Au travers de cet appel d'offre, le GCS SESAN, pilote des projets TerriSanté, pourtant financé par le Ministère de la Santé, décide de faire table rase non seulement de toute la législation et de toute la réglementation, mais surtout de la sécurité pour le patient ! La validation biologique des résultats est certainement le principe le plus important de l'accréditation d'un LBM. Aucun résultat ne doit être transmis à un médecin sans validation biologique, celle-ci actant de la prise de responsabilité d'un biologiste médicale sur la justesse des résultats. Le GCS SESAN décide pourtant d'envoyer des résultats et de faire prendre des décisions à des médecins sur la poursuite des séances de chimiothérapie des patients sur la base d'un "mini-laboratoire" qui n'a rien de médical. Nous nous inquiétons pour rien, l'appel d'offre précise que "l'avis implique un accord cadre"...qui permet certainement de s'affranchir de toute accréditation...
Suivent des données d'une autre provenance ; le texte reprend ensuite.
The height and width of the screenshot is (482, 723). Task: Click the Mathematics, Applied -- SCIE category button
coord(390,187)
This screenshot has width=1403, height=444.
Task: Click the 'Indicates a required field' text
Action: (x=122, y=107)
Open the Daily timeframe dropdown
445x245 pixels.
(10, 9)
Il existe pourtant un modèle pour atteindre les mêmes objectifs de mobilité, de disponibilité presque immédiate du résultat tout en conservant qualité et sécurité pour le patient qui est en cours d'élaboration par le Groupe de Travail Objets Connectés de la SFIL (Société française d'Informatique de Laboratoire) présenté lors du congrès de Chambéry les 9 et 10 mars 2017. Le groupe de travail prône l'utilisation des objets connectés au domicile du patient mais sous contrôle des LBM, avec des objets qui sont vérifiés, voir étalonnés par les laboratoires de biologie médicale et dont les résultats font l'objet d'une validation biologique conformément à la loi. Ce modèle permet de tendre vers le même niveau d'économie pour le parcours de soins tout en assurant qualité et sécurité pour le patient.

Il est temps de donner un coups d'arrêt définitif à tous les objets connectés dont le seul ROI est de s'affranchir de l'expertise médicale. Les objets connectés de santé, qu'ils soient des DM ou des DMDIV peuvent apporter un retour sur investissement en termes de parcours de soins, de quasi instantanéité de production et de transmission des résultats, de prix, tout en restant sous contrôle des responsables humains, experts de leur métier, que l'on appelle des biologistes médicaux, garant de la précision et de la justesse des résultats biologiques à la base de la prise de décisions thérapeutiques lourdes.